It is possible to inhibit the activity of pain-sensitive neurons using an agent that acts as a photosensitive switch, chemists at LMU Munich, in collaboration with colleagues in Berkeley and Bordeaux, have found.
The switch is a chemical compound they call QAQ. Irradiation with light of a specific wavelength causes the molecule to flip from a bent to an extended form; exposure to light of a different color reverses the effect.
One half of QAQ closely resembles one of the active analogs of lidocaine, a well-known local anesthetic used by dentists. Lidocaine blocks the perception of pain by inhibiting the action of receptors found on specific nerve cells in the skin, which respond to painful stimuli and transmit signals to the spinal cord.

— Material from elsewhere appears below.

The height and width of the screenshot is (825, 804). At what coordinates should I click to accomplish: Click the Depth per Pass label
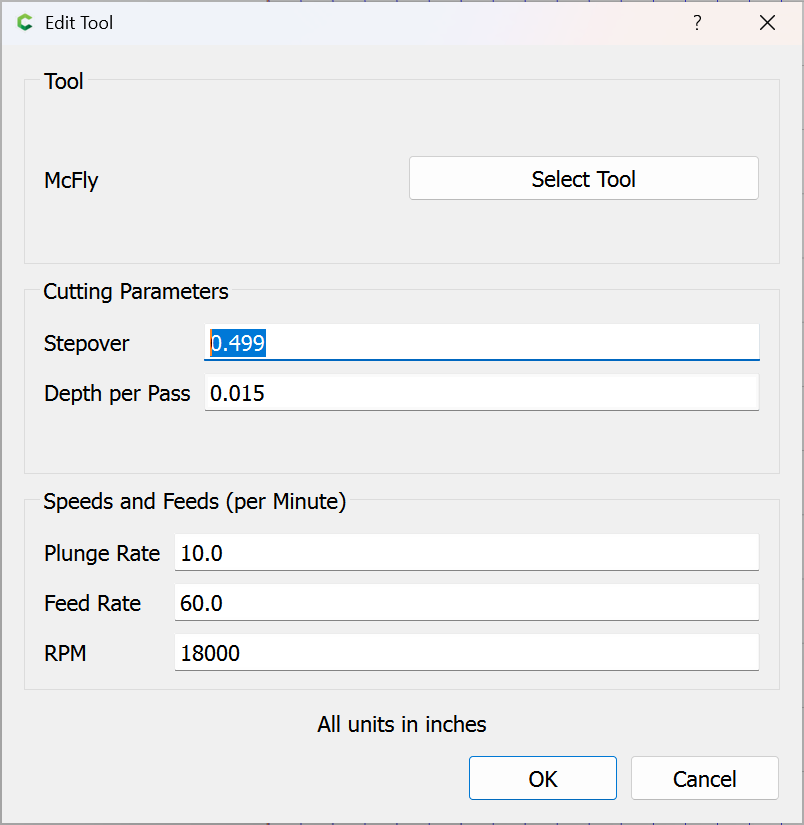(117, 393)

The ion channel targeted by the lidocaine-like end of QAQ responds to heat by allowing positively charged sodium ions to pass into the cells that express it. This alters the electrical potential across the membrane, which ultimately leads to transmission of the nerve impulse.
Therapeutic applications of the principle are “a long way off,” says Timm Fehrentz, an LMU PhD student and one of the two equal first authors on the new paper. For one thing, the monochromatic light used to isomerize the QAQ molecule cannot penetrate human skin sufficiently to reach the pain-sensitive neurons. The researchers hope to address that problem by looking for alternatives to QAQ that respond to red light of longer wavelength, which more readily passes through the skin.